On l’entend dans la dernière citation, mais les trois dernières pages du livre
sont encore plus explicites : « maigre. plu de mots. rien. de peu.
plu de mots. sans. ///& » (p.106), « jusqu’où quand possible
encore dire encore.///& »(p.107), « sais pas. pas finir arrêter.
rien. / plus de je. où aller encore. oui.///fin » (p.108). Ou bien le réel
pèse trop, ou bien la langue ne porte plus assez.

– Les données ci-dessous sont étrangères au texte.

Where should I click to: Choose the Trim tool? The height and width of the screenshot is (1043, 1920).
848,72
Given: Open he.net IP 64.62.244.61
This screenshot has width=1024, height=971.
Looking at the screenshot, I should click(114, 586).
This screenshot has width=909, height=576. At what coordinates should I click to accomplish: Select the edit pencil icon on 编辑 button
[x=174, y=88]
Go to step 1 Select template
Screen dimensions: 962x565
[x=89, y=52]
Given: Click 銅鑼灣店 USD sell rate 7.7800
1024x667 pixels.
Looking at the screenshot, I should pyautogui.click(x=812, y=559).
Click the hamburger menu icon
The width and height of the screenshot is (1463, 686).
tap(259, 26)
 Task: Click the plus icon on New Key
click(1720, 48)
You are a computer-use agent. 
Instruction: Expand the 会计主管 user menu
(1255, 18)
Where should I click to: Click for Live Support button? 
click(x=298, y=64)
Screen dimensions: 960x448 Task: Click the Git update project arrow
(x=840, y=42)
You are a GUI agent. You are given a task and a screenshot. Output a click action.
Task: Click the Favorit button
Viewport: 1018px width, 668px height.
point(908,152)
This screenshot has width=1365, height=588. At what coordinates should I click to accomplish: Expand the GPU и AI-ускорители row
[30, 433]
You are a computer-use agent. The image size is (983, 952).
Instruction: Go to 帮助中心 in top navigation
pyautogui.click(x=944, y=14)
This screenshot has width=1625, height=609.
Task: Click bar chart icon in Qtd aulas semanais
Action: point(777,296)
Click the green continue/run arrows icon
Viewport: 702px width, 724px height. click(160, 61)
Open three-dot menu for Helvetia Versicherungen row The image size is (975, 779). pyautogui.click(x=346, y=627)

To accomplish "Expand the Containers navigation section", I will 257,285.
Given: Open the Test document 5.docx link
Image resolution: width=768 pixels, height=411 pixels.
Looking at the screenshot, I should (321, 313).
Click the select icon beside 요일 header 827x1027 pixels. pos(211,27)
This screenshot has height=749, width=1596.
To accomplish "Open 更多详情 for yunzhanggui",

Ce n’est pourtant pas faute de la triturer, de la mixer : on est sur
« un pauvre de mots » mais F. Griot connaît l’art d’accommoder les
restes ou de se débrouiller avec peu. Des pages d’une seule ligne voisinent
avec des blocs de prose avançant lentement, par ressassement, reprises,
progressant souvent par association et inclusion d’un seul nouvel élément de
matière verbale : « le ciel est gris. le ciel est tout près. le ciel
est tout près d’être gris. le ciel est ras la terre. le ciel est fait comme un
rat la terre. la terre est faite d’ombre ras la terre. le ciel est fait. la
terre est faite. l’ombre repousse. l’ombre repousse la lumière ras la terre. le
raz d’ombre repousse la lumière à ras d’ombre ras la terre () » (p.56)
On aura compris que ce travail m’intéresse dans sa radicalité, son invention,
sa conscience de la limite, voire de l’échec. Il n’en reste pas moins que j’ai
toujours autant de difficulté, depuis
« la plui » (même éditeur, 2009), avec ce qui m’apparaît comme des
concessions inutiles à je ne sais quelle avant-garde, sans nécessité : pourquoi
« & » au lieu de « et », pourquoi « dan »
pour « dans » ? Et si « dedan », alors pourquoi
maintenir « dehors » et pas « dehor » ? Cela m’échappe
un peu. De même, je ne saisis pas bien les changements typographiques de la
partie cinq : si on veut faire le choix d’une expressivité visuelle, il
serait logique que ce parti pris commande tout le livre, et pas seulement
quelques pages.
Je comprends que la « lang » du poète s’écarte de celle de la tribu.
Mais il me semble que plus on chahute la syntaxe pour l’ajuster au dire, plus
il est préférable de ne pas toucher au matériau de base : le mot.
Reste que ce livre, dans son énergie exténuée encore énergie, est un remarquable « soubresaut »,
pour reprendre le dernier titre de Beckett.